• [Goal] Count how many lines of the records below contain the string "Task", treating uppercase and lowercase as different. Reply with the number alone.

━━━ Records supplied

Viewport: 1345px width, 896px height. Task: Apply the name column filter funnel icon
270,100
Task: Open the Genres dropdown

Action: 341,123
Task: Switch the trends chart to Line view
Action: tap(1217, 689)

━━━━━━

• [Expected answer] 3